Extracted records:
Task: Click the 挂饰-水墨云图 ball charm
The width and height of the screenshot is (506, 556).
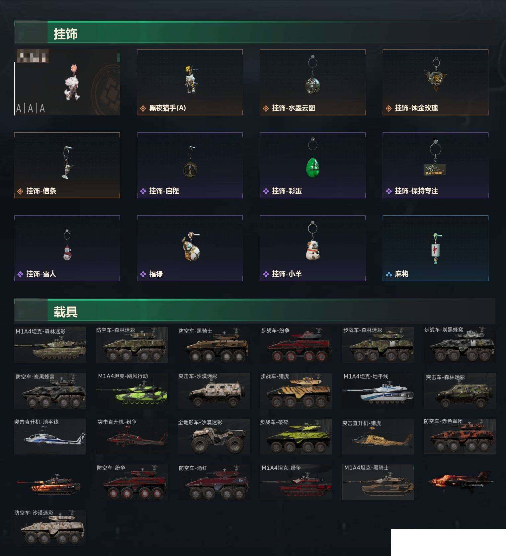Action: (312, 82)
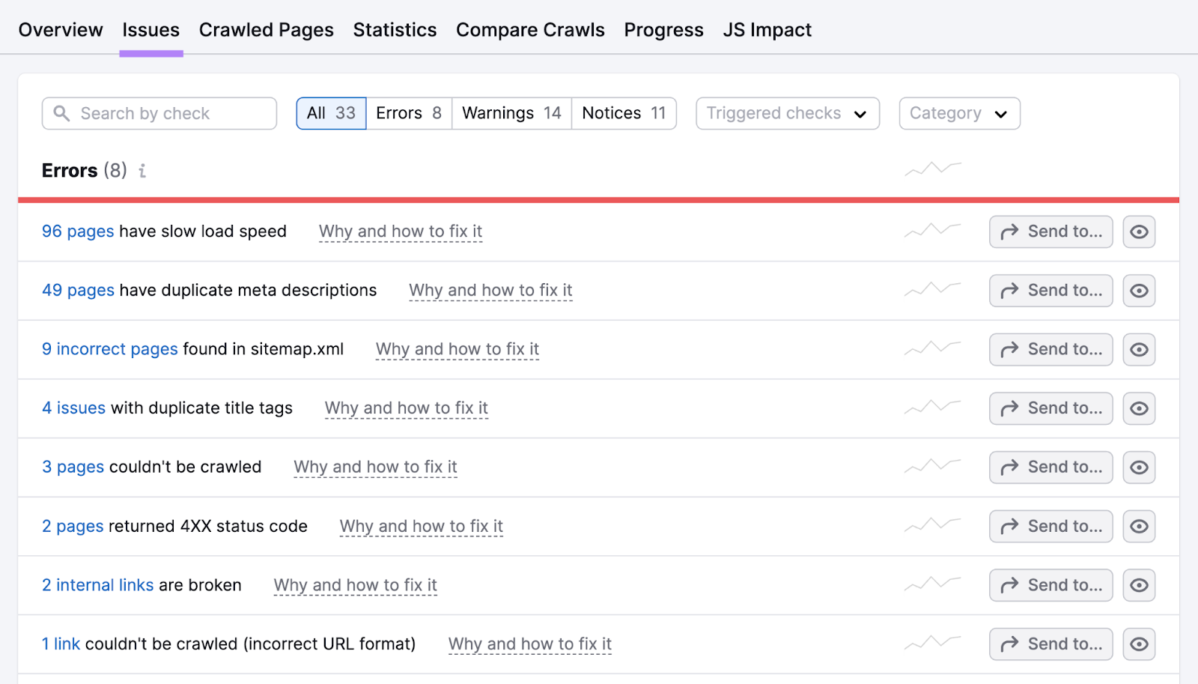Open the trend sparkline on slow load speed row
The height and width of the screenshot is (684, 1198).
tap(932, 231)
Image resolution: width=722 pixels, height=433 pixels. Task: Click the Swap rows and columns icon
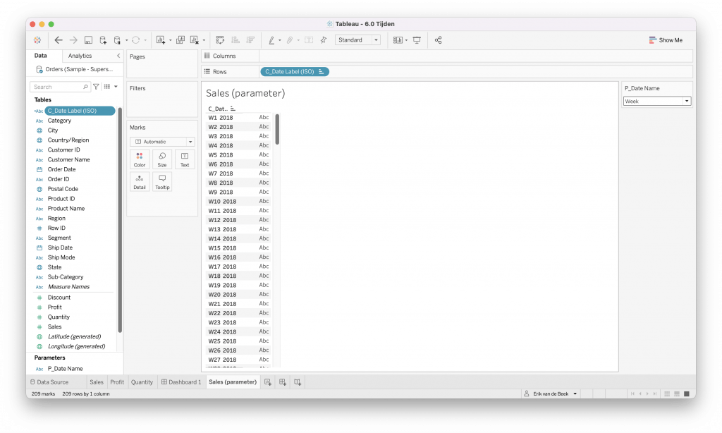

→ **PROBLEM DETAILS**:
Exclude every picture and copy the remaining data exactly.

→ **RESPONSE AREA**:
Task: Click the 挂饰-水墨云图 ball charm
The width and height of the screenshot is (506, 556).
Action: (312, 82)
Open the trend sparkline on slow load speed row
The height and width of the screenshot is (684, 1198).
tap(932, 231)
Image resolution: width=722 pixels, height=433 pixels. Task: Click the Swap rows and columns icon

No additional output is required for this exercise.